Member of the New York State Assembly from Queens County's 1st District
- In office 1927–1929
- Preceded by: Henry M. Dietz
- Succeeded by: John O'Rourke

Personal details
- Born: 1888
- Party: Democratic
- Occupation: Swimming pool proprietor

Military service
- Allegiance: United States
- Branch/service: U.S. Army
- Battles/wars: World War I

= Carl Deutschmann =

American politician from New York

Carl Deutschmann (born 1888 – date of death unknown) was an American politician, businessman, and military veteran from Queens, New York. He served as a member of the New York State Assembly from 1927 to 1929, representing Queens County's 1st District.

==Early life and military service==
Carl Deutschmann was born in 1888. He served in the United States Army during World War I.

==Political career==
Deutschmann, a Democrat, was elected to represent Queens County's 1st District in the New York State Assembly in 1926.

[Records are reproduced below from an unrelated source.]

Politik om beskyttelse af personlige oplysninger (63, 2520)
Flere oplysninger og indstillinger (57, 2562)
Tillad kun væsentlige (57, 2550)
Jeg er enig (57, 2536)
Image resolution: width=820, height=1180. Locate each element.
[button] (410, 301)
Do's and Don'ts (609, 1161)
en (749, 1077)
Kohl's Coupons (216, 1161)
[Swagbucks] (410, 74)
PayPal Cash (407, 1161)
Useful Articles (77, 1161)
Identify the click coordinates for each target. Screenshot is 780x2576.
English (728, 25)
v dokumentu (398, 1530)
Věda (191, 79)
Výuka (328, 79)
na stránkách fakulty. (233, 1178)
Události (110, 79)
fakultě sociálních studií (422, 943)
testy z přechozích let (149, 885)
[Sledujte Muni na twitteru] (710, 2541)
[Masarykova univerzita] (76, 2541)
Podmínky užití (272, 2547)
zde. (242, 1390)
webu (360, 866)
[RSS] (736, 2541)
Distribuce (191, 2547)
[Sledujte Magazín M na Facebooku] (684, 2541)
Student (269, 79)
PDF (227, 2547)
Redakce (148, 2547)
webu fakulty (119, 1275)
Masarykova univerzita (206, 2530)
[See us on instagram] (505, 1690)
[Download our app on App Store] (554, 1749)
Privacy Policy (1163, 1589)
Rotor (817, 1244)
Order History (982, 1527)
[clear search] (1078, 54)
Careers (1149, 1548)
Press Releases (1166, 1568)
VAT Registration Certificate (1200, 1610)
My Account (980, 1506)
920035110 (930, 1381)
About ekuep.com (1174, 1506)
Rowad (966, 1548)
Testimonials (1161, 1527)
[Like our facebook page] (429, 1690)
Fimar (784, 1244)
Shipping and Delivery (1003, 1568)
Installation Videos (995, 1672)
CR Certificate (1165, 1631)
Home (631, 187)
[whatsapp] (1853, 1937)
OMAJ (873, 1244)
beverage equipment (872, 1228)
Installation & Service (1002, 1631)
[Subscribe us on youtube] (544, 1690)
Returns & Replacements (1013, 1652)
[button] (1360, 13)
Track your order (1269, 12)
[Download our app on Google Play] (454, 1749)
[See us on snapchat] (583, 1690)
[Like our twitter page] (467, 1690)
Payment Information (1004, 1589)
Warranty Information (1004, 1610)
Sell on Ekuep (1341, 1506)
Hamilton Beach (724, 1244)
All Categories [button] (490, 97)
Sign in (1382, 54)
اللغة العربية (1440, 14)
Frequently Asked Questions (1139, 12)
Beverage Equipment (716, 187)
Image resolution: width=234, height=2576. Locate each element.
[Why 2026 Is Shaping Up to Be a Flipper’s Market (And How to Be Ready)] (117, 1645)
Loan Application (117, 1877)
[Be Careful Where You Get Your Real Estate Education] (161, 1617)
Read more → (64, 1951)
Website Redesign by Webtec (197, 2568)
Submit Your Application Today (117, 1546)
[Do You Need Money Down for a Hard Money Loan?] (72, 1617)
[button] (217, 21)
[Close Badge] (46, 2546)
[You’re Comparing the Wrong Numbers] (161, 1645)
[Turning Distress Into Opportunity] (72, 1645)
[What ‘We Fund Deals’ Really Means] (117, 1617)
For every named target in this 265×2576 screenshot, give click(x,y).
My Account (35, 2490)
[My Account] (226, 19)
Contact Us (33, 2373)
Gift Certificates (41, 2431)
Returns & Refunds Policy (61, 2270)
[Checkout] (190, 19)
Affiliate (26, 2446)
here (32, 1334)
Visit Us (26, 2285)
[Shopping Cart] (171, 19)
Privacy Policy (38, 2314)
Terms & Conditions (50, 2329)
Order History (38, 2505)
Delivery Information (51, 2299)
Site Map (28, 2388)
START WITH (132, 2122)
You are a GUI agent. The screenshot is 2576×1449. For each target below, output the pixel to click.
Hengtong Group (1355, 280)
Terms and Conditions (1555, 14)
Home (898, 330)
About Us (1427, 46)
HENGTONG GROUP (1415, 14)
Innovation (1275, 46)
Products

A survey of the 1927 legislature published by The New York Times noted that Deutschmann was one of the few members whose occupation was not law, farming, or real estate, listing him as a "swimming pool proprietor" from Queens. He was the proprietor of the North Beach swimming pool.

He ran for re-election in 1928, facing Republican Julius Branschweig and Socialist Edward Levinson.

==Later career and affiliations==
After his service in the Assembly, Deutschmann remained active in Democratic politics. In 1945, he served as a member of the New York Democratic State Committee.

He was a member of several fraternal and veterans' organizations, including the Moose, the Eagles, the Freemasons, and the American Legion. His burial location is unknown.